Dthree brothers in their forties, physically fit, but by no means outstanding. Experienced mountains, but not in climbing, apart from one or the other via ferrata. It sounds as if we were exactly the right target group for the “Kaiser hoch 6” offer that was launched a few years ago, which involves legendary climbing routes through the equally legendary Kaiser Mountains.
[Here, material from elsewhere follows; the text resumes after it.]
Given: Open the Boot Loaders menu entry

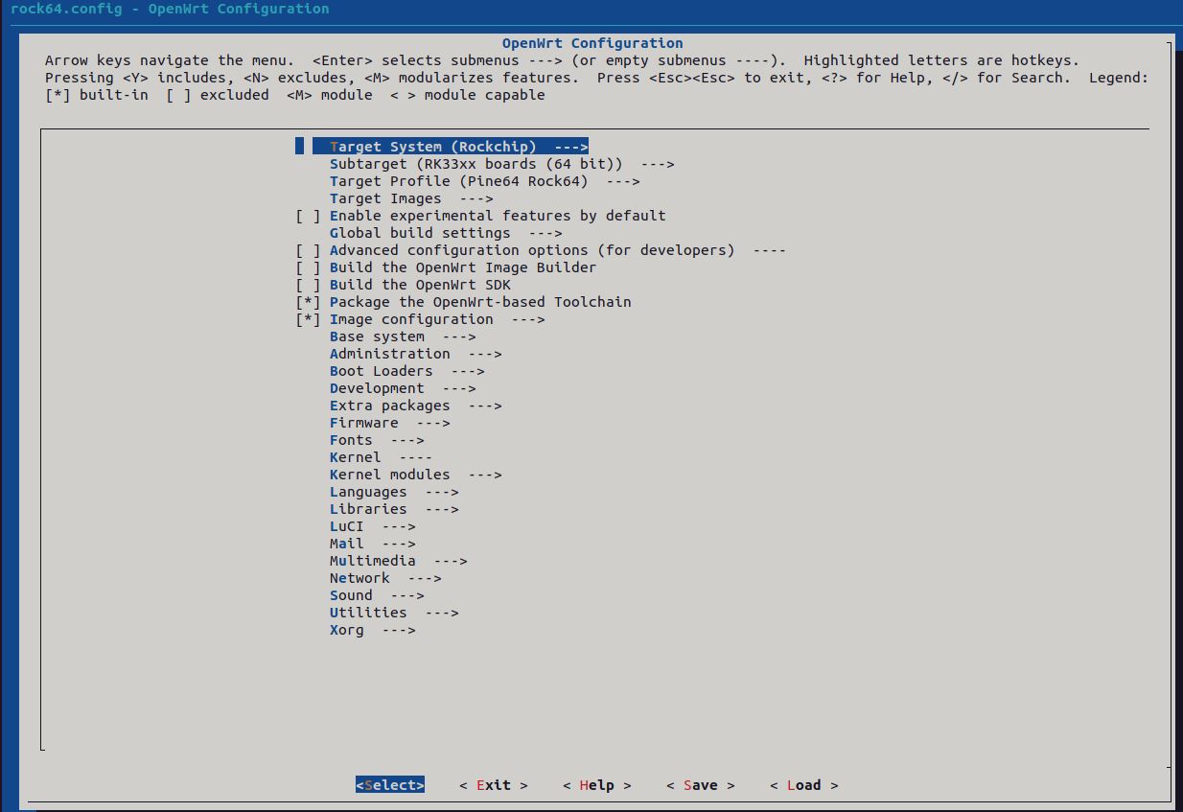Looking at the screenshot, I should [406, 371].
This is also confirmed in advance by Gebi, who will accompany us as a mountain guide up to the Totenkirchl – what an ominous name. We skip the day of preparation and make an appointment directly with the 37-year-old at the Griesneralm at the end of the Kaiserbachtal. Shaking hands and short chats, also with Gebi’s guide colleague, 67-year-old Wastl Fürstaller. Then the climbing harness is tested – and the basic condition. By climbing to the “Strips”, the Stripsenjochhaus, which is around 550 meters higher, at an altitude of 1580 meters.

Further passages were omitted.